- _Given problem a_: From the forum thread about the ride switcheroo, reproduce the passage starting at "If you tried" and ending at "ducks and obfuscations.", word for word.

- _Selected excerpt_:
○ ○ ○ ○ ○ ○ ○

4. INCLUDING pulling me OUT of LAX airport. NEVER EVER again!!!


----------



## Seamus (Jun 21, 2018)

The famous Lyft Switcheroo was the last straw for why I deleted the Lyft app. It was happening too frequently and I am very selective about what Lyft orffers I'll take. The final straw was I was going to the airport an hour and fifteen minutes away to pick up a family member so I set a DF to get paid for my errand. Got a 45+ offer....perfect. 5 minutes from the pickup I got the "Switcheroo" to a pickup that ended up horizontal and a 3 minute ride. FU LYFT!!!!! DELETE.


----------



## Another Uber Driver (May 27, 2015)

radikia said:


> as soon as they switch me to a ride I did not agree to take , I cancel . Independent contractor right ?


In my several e-Mails that complained to Gr*yft* about the switcheroo, I did state that it violated my status as an independent contractor. There are several reasons that it does. It takes away a job that I did accept and replaces it with one that not only did I not accept, but, never was given the opportunity to accept or decline. The opportunity to accept or decline is a key component of my status as an independent contractor. In addition, the switcheroo is a double barrelled double standard. If I cancel too many jobs after I accept them, Gr*yft* will de-activate me. Gr*yft*, however, can cancel as many of my jobs as it will after I have accepted them and suffer no consequences. If I cancel the replacement job, it counts against me for cancel-after-accept and hastens the day of my de-activation.

If you tried to bring legal action on this while still an active driver, you would have a hard row to hoe. You would have to accumulate years of switched out jobs to prove any significant adverse economic impact. You would have an easier time once de-activated for too many cancellations after accepting. You would have to keep records on the switcheroos, though. You would need screenshots of accepted jobs, screenshots of the actual switcheroo and screenshots of your cancellations. You would have to record where you were when you accepted the initial job, where you were when Gr*yft* pulled the switcheroo. Your lawyer would have to file voluminous discovery requests and fight through Gr*yft*'s stalls, dodges, ducks and obfuscations.

F*ub*a*r* did end the switcheroo quietly in my market. I am guessing that it was due to a large number of driver and customer complaints as well as no covers or outright cancellations. As Gr*yft *is number two in my market, the sheer volume of the foregoing is less, thus it does not see the impact as does F*ub*a*r*.

For me, it was the same with both platforms. The switcheroo was an automatic no-cover in nine point five cases out of ten. 






Seamus said:


> I am very selective about what Lyft orffers I'll take.

○ ○ ○ ○ ○ ○ ○

- _Given problem b_: Write out the stored data entries below line for line, keeping every word as it appears, and leave the pictures out of your answer.

- _Stored data entries_:
○ ○ ○ ○ ○ ○ ○

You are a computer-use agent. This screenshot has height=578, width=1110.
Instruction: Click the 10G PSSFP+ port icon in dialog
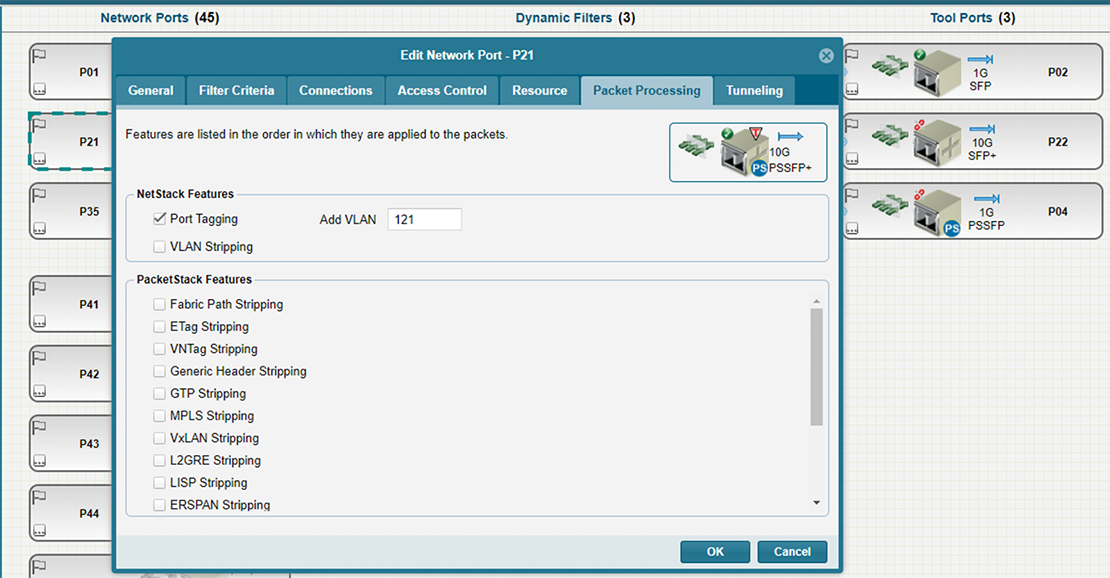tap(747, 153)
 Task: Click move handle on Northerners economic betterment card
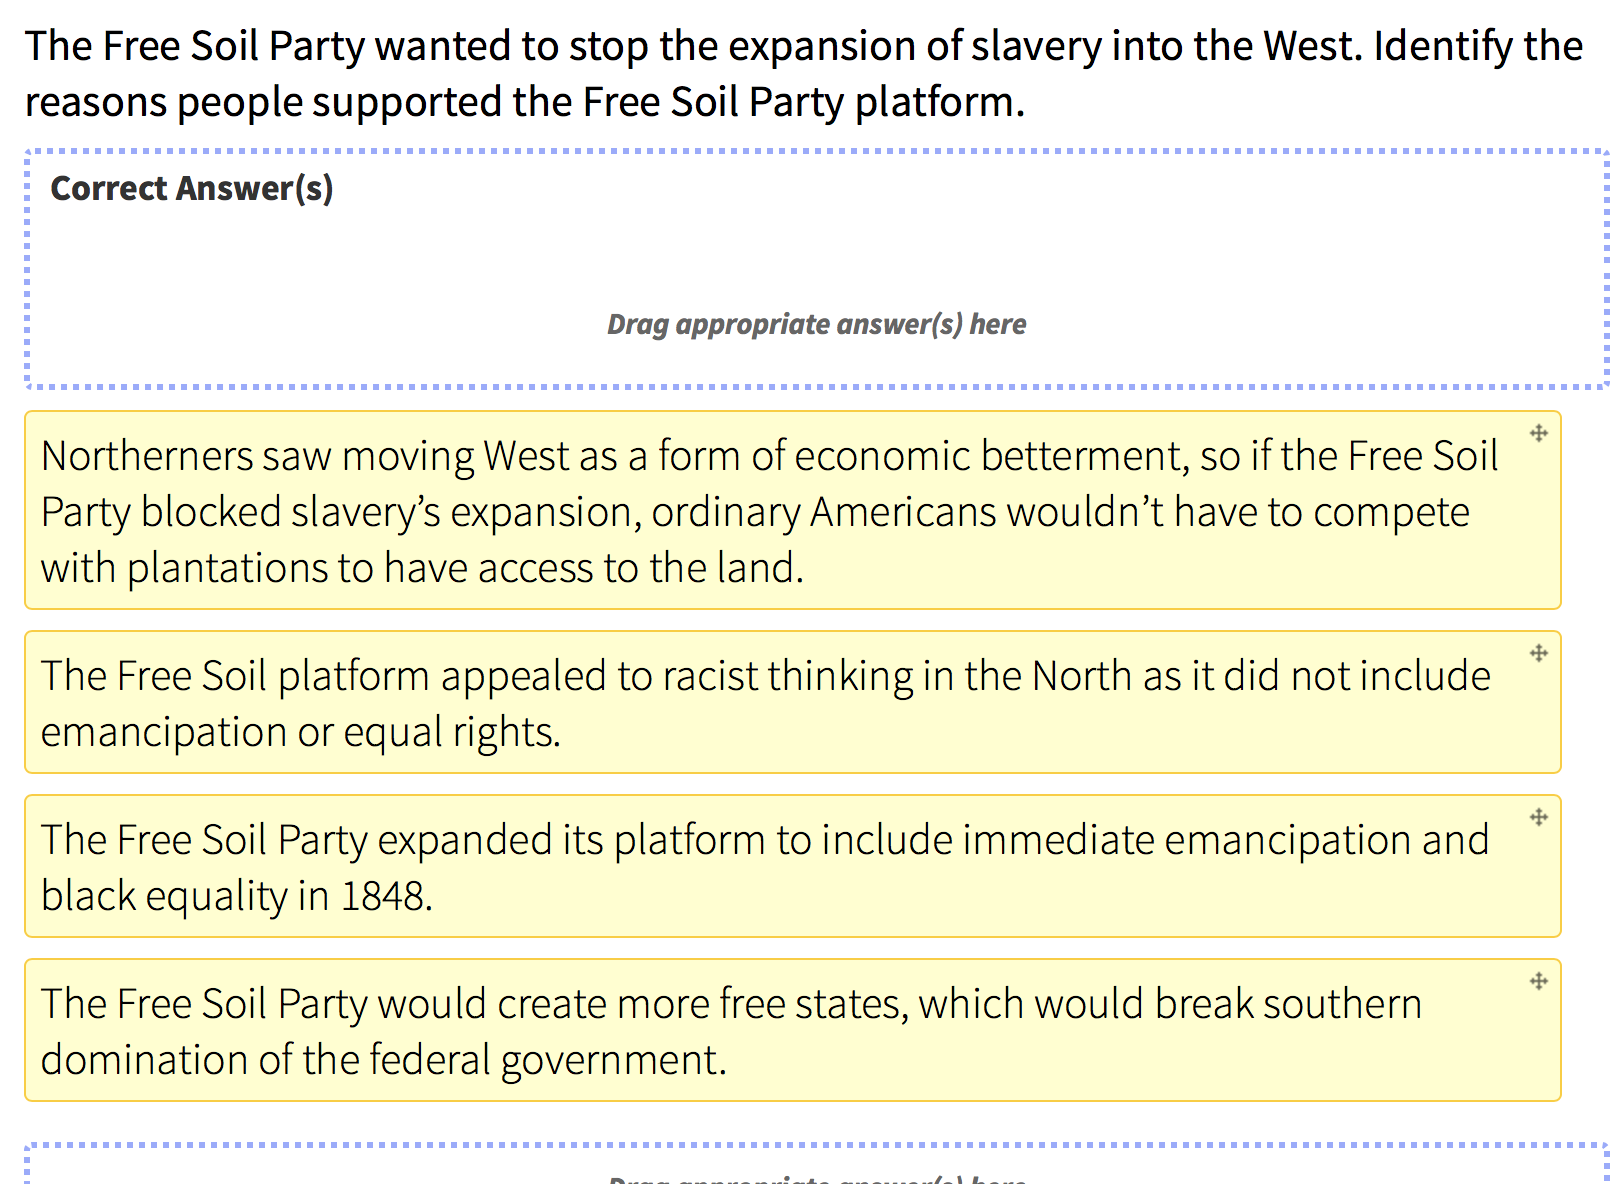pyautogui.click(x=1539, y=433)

○ ○ ○ ○ ○ ○ ○

- _Answer a_:
If you tried to bring legal action on this while still an active driver, you would have a hard row to hoe. You would have to accumulate years of switched out jobs to prove any significant adverse economic impact. You would have an easier time once de-activated for too many cancellations after accepting. You would have to keep records on the switcheroos, though. You would need screenshots of accepted jobs, screenshots of the actual switcheroo and screenshots of your cancellations. You would have to record where you were when you accepted the initial job, where you were when Gr*yft* pulled the switcheroo. Your lawyer would have to file voluminous discovery requests and fight through Gr*yft*'s stalls, dodges, ducks and obfuscations.

- _Answer b_:
You are a computer-use agent. This screenshot has height=578, width=1110.
Instruction: Click the 10G PSSFP+ port icon in dialog
tap(747, 153)
 Task: Click move handle on Northerners economic betterment card
pyautogui.click(x=1539, y=433)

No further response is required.